Professor Stephen Hawking joked that England need a European referee to cope with "ballerinas" like Luis Suarez as he presented a light-hearted analysis of how Roy Hodgson's men can prosper at this summer's World Cup.
Hawking said the heat, altitude and distance from home could all scupper England's chances but thinks European officials would assist them as they seek to progress from a group containing Italy, Uruguay and Costa Rica.
Setting out his analysis, Prof Hawking said: "Ever since the dawn of civilisation, people have not been content to see events as unconnected and inexplicable. They have craved an understanding of the underlying order in the world. The World Cup is no different."
He added that England's chances of success could be worked out by examining "environmental, physiological, psychological, political and tactical variables."
"Statistically England's red kit is more successful and we should play 4-3-3 rather than 4-4-2," he said. "Psychologists in Germany found red makes teams feel more confident and can lead them to being perceived as more aggressive and dominant. Likewise, 4-3-3 is more positive so the team benefits for similar psychological reasons.
"The data shows we also need to hope for a European referee. European referees are more sympathetic to the English game and less sympathetic to ballerinas like Suarez.
"Like all animals, the England team are creatures of habit. Being closer to home reduces the negative impact of cultural differences and jetlag. We do better in temperate climates, at low altitudes with kick-off as close to the normal three o'clock as possible.
"The impact of environmental factors alone is quite staggering. A 5 degrees C rise in temperature reduces our chances of winning by 59 percent. We are twice as likely to win when playing below 500 metres above sea level. And our chances of winning improve by a third when kicking off at three o'clock local time."
England exited the World Cups in 1990, 1998 and 2006 -- as well as Euro 96, Euro 2004 and Euro 2012 -- after losing penalty shootouts, but Prof Hawking has also come up with "a formula for the perfect penalty," adding: "As we say in science, England couldn't hit a cow's arse with a banjo."
He said the key to success was a run-up of more than three steps and giving the ball "some welly," although he stressed that "velocity is nothing without placement."
He said: "If only I had whispered this in Chris Waddle's ear before he sent the ball into orbit in 1990. Use the side foot rather than laces and you are 10 percent more likely to score.
"The statistics confirm the obvious.
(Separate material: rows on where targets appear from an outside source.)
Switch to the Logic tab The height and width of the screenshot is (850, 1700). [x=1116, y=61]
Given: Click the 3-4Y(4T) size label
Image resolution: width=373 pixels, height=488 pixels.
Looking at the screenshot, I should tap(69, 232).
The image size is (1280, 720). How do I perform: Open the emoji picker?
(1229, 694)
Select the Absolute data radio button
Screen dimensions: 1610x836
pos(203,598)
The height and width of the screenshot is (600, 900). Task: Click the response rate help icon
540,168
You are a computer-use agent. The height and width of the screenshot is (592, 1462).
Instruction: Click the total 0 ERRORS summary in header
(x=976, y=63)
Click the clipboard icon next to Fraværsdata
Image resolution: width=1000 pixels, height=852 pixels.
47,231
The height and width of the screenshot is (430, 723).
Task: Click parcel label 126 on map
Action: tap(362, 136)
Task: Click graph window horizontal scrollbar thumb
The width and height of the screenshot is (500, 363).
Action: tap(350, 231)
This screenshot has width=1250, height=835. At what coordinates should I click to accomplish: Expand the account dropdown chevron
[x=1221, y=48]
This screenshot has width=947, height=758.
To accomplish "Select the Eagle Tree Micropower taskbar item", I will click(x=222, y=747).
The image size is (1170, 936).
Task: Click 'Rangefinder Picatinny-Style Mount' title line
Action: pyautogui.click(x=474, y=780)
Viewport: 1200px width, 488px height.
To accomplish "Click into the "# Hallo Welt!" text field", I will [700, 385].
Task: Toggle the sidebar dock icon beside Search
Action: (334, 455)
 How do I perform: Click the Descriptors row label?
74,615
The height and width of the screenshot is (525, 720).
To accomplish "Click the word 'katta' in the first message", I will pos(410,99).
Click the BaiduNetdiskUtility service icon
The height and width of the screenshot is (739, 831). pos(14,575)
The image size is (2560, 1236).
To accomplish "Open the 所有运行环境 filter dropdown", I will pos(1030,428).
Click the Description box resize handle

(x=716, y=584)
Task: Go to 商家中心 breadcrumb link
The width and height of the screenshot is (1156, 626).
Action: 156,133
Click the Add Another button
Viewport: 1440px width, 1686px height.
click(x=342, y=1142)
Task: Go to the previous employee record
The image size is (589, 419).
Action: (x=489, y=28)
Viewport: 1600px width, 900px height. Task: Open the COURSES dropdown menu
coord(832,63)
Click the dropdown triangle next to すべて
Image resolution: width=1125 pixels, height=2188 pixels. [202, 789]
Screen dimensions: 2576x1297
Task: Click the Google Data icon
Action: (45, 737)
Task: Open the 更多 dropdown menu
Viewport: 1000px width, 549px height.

Place the ball in the top left or right hand corner for the best chance of success -- 84 percent of penalties in those areas score. The ability of strikers to place the ball results in them being more likely to score than midfielders and defenders.
"There is no evidence that it's advantageous to be left- or right-footed but bald players and fair-haired players are more likely to score. The reason for this is unclear. This will remain one of science's great mysteries."